### Request
Pick up the text on ISO/MSP registration after its last sentence and carry it forward.
BEGIN Text
The first article in this three-part series provided an overview of the card Associations and what registering and gaining recognition for a business name can entail. This installment delves more deeply into the types of organizations that go through registration and how the process works.

The registered ISO/MSP

When you register, your contract will dictate the nature of your responsibilities and rights. For example, you can register and have no additional duties or responsibilities above soliciting merchants for a bank's merchant program. Or you can register with an investment of millions of dollars and build the infrastructure of a brand new ISO.

Deciding what kind of organization you aim to be is the first step of the registration process.

The sales and marketing ISO

This type of organization does a lot of deals, has an active telesales group and a robust external staff of merchant level salespeople (MLSs), be they employees or independent contractors.
END Text
BEGIN Data section
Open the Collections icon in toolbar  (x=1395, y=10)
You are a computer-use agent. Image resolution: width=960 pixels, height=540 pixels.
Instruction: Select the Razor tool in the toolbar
END Data section
### The response
The sales and marketing ISO emphasizes application volume and subcontracts most of the "heavy lifting" work, such as customer service and technical support, so it can concentrate on supporting sales agents and work on new accounts all the time.

This is a valid business model shared by organizations in many fields. Focusing on sales and marketing does not mean that an enterprise doesn't support its clients or perform tech support and customer service. Many do.

The full-service ISO

This model contrasts with the sales and marketing organization in that much of the heavy lifting is done in-house. This includes terminal file builds, risk management, underwriting, customer service and more.

Taking a look at a company's approach to the industry and the responsibilities it fulfills in-house can help you identify what kind of organization you're dealing with.

Many sales and marketing ISOs grow into full-service ISOs after a few years in the business. The sheer capital outlay, in many instances, makes the cost of starting out as a full-service ISO prohibitive.

What model is right for you?

If your ISO subcontracts out terminal builds, underwriting, risk management (or, perhaps, if they do not have risk), it is probably a sales and marketing firm. Full-service ISOs perform all of these operations and more in-house, keeping every part of the process under one roof.

One type is not better than the other. Your choice depends on your goals, your expertise and how you think your business could benefit most by the talent assembled by your management team.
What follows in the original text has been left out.